*Try it*
Find the line with "Click the list icon beside Tunnel 列表". Transcribe it and each later line of the data exactly, up to and including the last.

*Data*
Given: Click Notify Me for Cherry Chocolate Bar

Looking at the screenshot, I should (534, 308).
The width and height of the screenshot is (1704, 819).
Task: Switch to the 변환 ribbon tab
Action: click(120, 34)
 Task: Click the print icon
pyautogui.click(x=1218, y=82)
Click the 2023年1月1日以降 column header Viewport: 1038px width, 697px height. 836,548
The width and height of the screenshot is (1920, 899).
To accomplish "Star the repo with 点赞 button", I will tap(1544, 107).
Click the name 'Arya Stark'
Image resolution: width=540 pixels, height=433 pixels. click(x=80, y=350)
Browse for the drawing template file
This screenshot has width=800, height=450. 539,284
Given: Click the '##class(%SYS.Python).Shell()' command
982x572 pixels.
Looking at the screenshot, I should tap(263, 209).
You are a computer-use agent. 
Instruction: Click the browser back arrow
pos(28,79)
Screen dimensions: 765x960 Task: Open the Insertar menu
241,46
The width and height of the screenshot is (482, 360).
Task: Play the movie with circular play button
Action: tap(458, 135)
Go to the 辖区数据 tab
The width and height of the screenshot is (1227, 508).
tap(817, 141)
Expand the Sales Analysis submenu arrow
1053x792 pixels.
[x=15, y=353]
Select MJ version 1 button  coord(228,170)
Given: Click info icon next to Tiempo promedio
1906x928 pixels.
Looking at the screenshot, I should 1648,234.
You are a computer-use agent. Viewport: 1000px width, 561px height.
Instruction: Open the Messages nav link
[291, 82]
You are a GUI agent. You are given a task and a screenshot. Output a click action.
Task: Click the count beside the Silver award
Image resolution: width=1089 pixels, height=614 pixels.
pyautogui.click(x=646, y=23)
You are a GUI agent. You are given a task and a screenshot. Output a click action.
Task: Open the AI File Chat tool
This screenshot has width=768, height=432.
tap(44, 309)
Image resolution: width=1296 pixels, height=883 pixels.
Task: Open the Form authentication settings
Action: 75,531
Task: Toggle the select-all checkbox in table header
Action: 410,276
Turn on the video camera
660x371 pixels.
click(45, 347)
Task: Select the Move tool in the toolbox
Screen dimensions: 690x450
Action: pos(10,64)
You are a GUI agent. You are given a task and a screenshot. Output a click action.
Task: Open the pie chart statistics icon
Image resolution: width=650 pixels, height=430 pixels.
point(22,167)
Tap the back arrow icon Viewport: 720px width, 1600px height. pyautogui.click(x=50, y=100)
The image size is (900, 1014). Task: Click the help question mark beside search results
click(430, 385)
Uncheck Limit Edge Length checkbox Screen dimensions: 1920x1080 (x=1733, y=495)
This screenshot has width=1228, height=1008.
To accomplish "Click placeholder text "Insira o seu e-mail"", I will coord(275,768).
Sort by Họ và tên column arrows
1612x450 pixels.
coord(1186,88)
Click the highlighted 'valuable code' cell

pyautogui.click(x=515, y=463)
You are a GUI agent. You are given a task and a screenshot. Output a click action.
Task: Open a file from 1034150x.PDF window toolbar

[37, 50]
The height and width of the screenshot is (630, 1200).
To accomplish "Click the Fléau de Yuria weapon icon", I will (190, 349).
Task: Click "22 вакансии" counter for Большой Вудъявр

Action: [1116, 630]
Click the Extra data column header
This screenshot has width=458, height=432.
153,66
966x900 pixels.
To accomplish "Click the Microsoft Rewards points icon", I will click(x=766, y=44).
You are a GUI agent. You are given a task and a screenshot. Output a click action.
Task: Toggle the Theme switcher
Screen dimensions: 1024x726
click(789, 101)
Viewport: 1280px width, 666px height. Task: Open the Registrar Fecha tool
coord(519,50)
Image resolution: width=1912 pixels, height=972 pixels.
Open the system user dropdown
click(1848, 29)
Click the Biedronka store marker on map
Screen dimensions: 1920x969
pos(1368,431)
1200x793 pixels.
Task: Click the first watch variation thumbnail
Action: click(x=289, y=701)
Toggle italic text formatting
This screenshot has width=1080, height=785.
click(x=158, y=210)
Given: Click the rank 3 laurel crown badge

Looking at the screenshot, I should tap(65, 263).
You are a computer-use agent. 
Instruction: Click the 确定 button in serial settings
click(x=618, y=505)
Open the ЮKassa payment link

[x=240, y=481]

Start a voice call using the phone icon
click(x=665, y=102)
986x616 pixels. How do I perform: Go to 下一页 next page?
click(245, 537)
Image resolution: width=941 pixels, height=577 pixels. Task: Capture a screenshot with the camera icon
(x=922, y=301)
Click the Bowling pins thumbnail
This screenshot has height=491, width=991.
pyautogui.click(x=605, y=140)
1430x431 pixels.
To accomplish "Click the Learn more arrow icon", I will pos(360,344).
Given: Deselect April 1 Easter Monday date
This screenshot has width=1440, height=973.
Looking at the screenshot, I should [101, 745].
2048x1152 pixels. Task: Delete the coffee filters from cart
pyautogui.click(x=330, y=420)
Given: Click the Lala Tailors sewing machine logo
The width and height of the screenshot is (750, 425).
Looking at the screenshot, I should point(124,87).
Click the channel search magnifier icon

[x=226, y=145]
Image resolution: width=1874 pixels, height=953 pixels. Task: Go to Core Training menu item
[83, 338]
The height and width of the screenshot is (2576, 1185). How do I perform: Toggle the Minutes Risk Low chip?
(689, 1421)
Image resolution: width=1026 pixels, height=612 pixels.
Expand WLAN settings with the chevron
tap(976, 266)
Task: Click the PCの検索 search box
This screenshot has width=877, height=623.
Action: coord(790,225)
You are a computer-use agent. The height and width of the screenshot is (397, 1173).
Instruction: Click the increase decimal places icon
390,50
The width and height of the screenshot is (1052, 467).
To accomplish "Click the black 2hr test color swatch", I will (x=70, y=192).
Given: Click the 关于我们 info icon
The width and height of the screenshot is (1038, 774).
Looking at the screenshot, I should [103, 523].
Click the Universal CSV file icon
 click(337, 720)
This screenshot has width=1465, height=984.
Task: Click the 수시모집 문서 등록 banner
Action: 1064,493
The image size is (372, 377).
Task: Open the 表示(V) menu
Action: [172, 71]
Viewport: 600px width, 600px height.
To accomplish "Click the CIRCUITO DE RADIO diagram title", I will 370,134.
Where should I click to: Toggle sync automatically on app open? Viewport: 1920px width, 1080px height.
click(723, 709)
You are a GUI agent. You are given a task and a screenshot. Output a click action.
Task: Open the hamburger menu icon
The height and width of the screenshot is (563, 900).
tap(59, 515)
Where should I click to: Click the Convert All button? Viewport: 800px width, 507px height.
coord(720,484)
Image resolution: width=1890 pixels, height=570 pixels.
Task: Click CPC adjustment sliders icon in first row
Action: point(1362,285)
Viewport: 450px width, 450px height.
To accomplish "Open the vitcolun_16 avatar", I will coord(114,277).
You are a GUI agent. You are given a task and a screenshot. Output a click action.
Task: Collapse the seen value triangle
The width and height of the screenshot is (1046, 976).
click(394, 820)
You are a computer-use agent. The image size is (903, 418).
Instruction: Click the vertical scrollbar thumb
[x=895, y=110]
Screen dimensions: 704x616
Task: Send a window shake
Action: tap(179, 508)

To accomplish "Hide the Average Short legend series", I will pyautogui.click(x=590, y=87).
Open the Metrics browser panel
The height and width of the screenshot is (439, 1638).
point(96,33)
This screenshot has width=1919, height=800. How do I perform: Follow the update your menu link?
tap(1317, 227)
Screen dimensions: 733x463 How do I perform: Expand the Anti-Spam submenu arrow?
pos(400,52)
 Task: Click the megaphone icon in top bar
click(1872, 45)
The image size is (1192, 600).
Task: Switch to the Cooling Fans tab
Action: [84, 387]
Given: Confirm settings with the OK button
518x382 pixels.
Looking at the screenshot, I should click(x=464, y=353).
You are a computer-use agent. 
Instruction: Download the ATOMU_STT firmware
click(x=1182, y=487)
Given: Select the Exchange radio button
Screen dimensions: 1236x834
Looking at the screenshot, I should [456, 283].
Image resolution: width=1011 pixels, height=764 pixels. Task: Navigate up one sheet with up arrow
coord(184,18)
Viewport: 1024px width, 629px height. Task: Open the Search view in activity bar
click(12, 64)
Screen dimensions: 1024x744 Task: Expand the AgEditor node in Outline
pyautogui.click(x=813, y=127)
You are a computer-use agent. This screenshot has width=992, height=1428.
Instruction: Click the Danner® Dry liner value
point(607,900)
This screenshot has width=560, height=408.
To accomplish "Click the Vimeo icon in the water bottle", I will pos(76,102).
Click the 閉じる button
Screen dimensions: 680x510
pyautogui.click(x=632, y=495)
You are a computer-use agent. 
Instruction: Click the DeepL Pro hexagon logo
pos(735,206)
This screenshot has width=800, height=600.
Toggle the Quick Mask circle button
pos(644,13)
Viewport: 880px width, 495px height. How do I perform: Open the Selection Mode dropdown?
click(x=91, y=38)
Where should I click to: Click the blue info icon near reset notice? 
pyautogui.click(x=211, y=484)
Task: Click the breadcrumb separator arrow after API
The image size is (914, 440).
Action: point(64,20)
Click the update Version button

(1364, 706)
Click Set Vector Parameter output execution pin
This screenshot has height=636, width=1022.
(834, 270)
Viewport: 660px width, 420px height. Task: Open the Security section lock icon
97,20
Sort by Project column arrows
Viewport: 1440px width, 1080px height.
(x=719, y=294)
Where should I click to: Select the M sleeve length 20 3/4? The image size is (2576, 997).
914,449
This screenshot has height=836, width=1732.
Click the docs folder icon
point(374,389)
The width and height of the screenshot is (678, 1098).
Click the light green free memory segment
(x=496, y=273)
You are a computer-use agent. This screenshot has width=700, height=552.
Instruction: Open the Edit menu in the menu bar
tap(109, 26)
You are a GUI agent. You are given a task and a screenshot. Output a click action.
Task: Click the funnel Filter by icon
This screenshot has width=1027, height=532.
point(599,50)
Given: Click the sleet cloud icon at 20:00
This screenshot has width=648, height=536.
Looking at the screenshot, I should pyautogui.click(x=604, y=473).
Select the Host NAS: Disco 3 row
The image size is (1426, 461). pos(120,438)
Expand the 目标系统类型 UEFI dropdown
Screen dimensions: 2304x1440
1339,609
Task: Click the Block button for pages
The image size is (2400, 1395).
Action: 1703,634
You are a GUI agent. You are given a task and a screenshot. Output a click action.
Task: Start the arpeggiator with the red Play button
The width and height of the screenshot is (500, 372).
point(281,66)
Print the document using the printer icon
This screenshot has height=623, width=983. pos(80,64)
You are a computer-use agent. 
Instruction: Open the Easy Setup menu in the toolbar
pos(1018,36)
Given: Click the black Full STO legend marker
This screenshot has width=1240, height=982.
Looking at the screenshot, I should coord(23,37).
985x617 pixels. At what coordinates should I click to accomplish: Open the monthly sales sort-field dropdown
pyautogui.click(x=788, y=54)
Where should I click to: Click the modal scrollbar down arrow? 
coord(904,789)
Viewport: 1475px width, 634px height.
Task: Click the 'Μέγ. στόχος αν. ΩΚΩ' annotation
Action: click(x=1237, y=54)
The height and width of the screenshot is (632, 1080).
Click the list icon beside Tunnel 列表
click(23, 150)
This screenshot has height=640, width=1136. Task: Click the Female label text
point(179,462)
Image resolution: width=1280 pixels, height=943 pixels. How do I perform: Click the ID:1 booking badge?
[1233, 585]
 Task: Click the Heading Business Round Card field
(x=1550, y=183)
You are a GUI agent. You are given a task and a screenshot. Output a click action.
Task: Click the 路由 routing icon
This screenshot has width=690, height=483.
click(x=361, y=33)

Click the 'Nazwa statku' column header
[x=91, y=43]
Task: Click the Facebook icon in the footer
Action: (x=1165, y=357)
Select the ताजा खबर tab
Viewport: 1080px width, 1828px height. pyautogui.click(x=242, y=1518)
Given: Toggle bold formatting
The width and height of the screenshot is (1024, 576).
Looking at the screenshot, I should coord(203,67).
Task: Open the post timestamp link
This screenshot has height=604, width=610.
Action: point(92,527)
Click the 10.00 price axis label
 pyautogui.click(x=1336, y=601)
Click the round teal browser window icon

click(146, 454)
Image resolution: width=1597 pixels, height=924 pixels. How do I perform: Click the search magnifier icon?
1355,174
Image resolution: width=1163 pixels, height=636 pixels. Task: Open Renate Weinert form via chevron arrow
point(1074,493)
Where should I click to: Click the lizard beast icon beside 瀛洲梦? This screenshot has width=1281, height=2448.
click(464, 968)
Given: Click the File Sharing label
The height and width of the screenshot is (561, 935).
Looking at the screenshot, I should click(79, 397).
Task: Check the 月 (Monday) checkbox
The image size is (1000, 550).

*Answer box*
Click the list icon beside Tunnel 列表
click(23, 150)
This screenshot has height=640, width=1136. Task: Click the Female label text
point(179,462)
Image resolution: width=1280 pixels, height=943 pixels. How do I perform: Click the ID:1 booking badge?
[1233, 585]
 Task: Click the Heading Business Round Card field
(x=1550, y=183)
You are a GUI agent. You are given a task and a screenshot. Output a click action.
Task: Click the 路由 routing icon
This screenshot has width=690, height=483.
click(x=361, y=33)

Click the 'Nazwa statku' column header
[x=91, y=43]
Task: Click the Facebook icon in the footer
Action: (x=1165, y=357)
Select the ताजा खबर tab
Viewport: 1080px width, 1828px height. pyautogui.click(x=242, y=1518)
Given: Toggle bold formatting
The width and height of the screenshot is (1024, 576).
Looking at the screenshot, I should coord(203,67).
Task: Open the post timestamp link
This screenshot has height=604, width=610.
Action: point(92,527)
Click the 10.00 price axis label
 pyautogui.click(x=1336, y=601)
Click the round teal browser window icon

click(146, 454)
Image resolution: width=1597 pixels, height=924 pixels. How do I perform: Click the search magnifier icon?
1355,174
Image resolution: width=1163 pixels, height=636 pixels. Task: Open Renate Weinert form via chevron arrow
point(1074,493)
Where should I click to: Click the lizard beast icon beside 瀛洲梦? This screenshot has width=1281, height=2448.
click(464, 968)
Given: Click the File Sharing label
The height and width of the screenshot is (561, 935).
Looking at the screenshot, I should click(79, 397).
Task: Check the 月 (Monday) checkbox
The image size is (1000, 550).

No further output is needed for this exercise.